-------- Information provided --------

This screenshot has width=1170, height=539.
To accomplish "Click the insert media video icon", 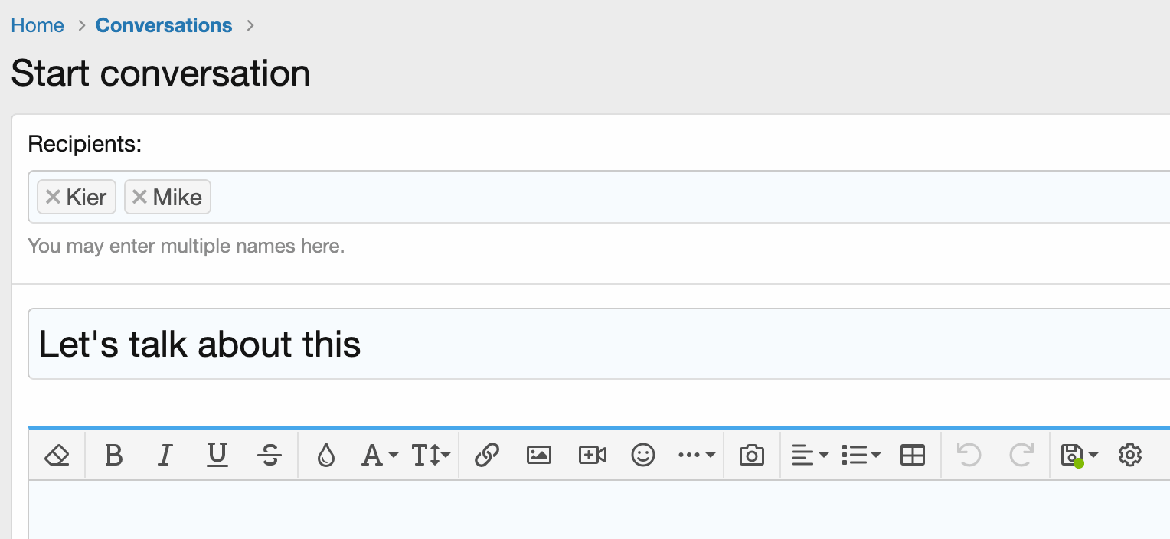I will click(x=592, y=456).
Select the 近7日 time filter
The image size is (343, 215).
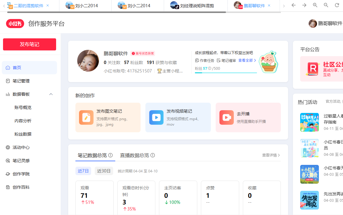click(x=83, y=171)
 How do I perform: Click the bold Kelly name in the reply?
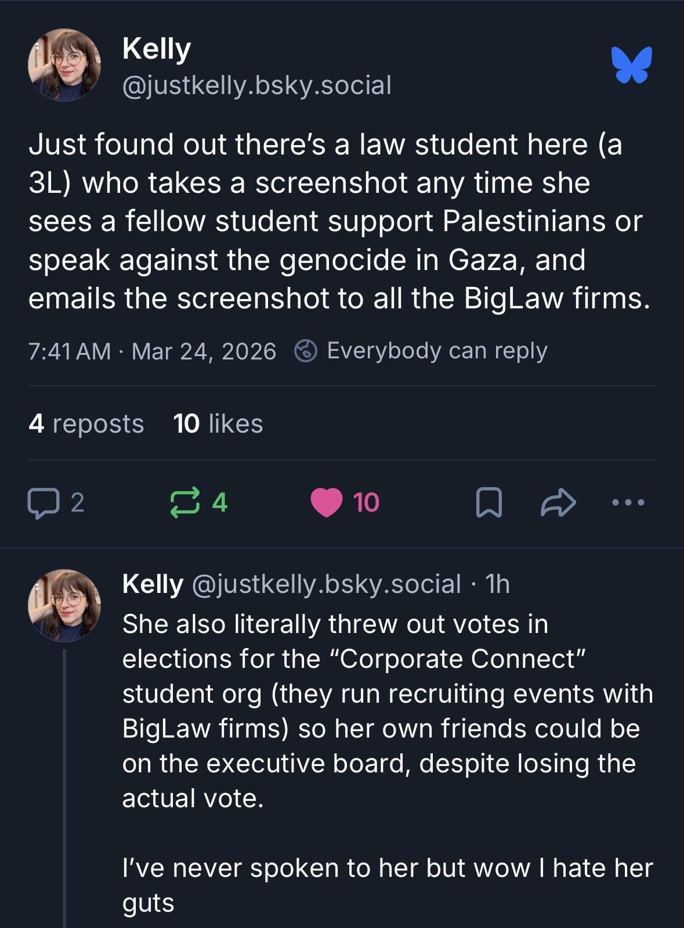point(153,584)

--------

Repeat the lines starting at the one that contains "How do I perform: Click" and ending at the last line of the items. Leave the pictures out of your answer.

 How do I perform: Click the bold Kelly name in the reply?
point(153,584)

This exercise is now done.